*844ORDER AND JUDGMENT *
Bobby R. Baldock, Circuit JudgeThis matter comes before the panel on Mr. Garcia’s petition for rehearing and rehearing en banc. The Attorney General has responded to the petition with an unopposed motion asking that this court vacate its previous decision, vacate the Board of Immigration Appeal (BIA)’s decision, and remand to the BIA for further proceedings. Upon consideration, we grant the Attorney General’s motion. We deny the petition for rehearing as moot.
Mr. Garcia is a native and citizen of Mexico who entered this country on an unknown date without being lawfully admitted or paroled. In proceedings before an immigration judge (IJ), he admitted the factual allegations of the notice to appear and conceded the charge of removal, but sought discretionary cancellation of removal. See 8 U.S.C. § 1229b(b). The IJ denied this relief and denied Mr. Garcia’s motion to reconsider, finding that he was ineligible for relief because he had previously been convicted of a crime involving moral turpitude (CIMT).
On August 17, 2015, the BIA dismissed Mr. Garcia’s appeal from the IJ’s decision denying his motion to reconsider. The BIA determined that Mr. Garcia’s statute of conviction, Texas Penal Code § 22.01(a)(1), was a divisible statute and thus subject to analysis under the modified categorical approach. Applying that approach, it concluded that Mr. Garcia had been convicted of a CIMT and was therefore ineligible for cancellation of removal relief. Mr.
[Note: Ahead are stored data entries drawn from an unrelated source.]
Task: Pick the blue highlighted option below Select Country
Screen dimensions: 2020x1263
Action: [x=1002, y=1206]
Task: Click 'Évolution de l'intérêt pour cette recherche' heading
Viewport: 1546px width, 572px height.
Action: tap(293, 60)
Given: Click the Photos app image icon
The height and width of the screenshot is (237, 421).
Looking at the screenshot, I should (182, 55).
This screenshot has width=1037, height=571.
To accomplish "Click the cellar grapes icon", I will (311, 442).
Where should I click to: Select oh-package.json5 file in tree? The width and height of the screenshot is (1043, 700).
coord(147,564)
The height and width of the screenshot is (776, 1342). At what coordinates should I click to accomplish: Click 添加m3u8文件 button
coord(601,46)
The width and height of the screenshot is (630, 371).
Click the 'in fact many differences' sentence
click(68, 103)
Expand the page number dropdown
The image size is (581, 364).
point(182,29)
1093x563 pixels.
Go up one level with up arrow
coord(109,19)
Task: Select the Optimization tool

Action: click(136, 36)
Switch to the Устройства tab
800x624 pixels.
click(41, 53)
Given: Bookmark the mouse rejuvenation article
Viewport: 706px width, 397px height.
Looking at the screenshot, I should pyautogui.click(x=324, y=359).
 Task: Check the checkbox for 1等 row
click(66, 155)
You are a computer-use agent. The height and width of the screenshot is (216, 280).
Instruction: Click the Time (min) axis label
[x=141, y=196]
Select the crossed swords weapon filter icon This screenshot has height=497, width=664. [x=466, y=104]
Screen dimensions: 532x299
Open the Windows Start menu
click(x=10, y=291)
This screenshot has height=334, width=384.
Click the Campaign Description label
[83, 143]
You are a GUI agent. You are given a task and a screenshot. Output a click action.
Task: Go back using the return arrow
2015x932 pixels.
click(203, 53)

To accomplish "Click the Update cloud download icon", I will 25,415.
Garcia petitioned for review from the BIA’s decision, and we denied his petition. Garcia v. Lynch, 646 Fed.Appx. 582 (10th Cir. 2016).
Subsequent intervening Supreme Court authority has cast doubt on whether the alternative mental states contained in Texas Penal Code § 22.01(a)(1) make it a “divisible” statute for purposes of the modified categorical approach. In Mathis v. United States, — U.S. -, 136 S.Ct. 2243, 2253 n.3, 195 L.Ed.2d 604 (2016), the Court noted the possibility that the alternative mental states identified in § 22.01(a)(1), which criminalizes “intentionally, knowingly, or recklessly” assaulting a person, are “interchangeable means of satisfying a single mens rea element.” The modified categorical approach can only be used to determine which elements played a part in the defendant’s conviction, not the means by which a crime was committed. Mathis, 136 S.Ct. at 2253. The Fifth Circuit, in Gomez-Perez v. Lynch, 829 F.3d 323, 327-28 (5th Cir. 2016), applying Mathis, concluded that the differing culpable mental states in § 22.01(a)(1) merely offered alternative means of committing an offense, and that the modified categorical approach was therefore inapplicable to a conviction under § 22.01(a)(1). If § 22.01(a)(1) is not divisible, and categorically permits a conviction based only on “recklessly” assaulting a person, without a further requirement of the infliction of “serious bodily injury,” such a conviction would likely not constitute a CIMT. See, e.g., In re Fualaau, 21 I. & N. Dec. 475, 478 (BIA 1996) (noting that for a simple assault to constitute a CIMT, “the element of a reckless state of mind must be coupled with an offense involving the infliction of serious bodily injury.”).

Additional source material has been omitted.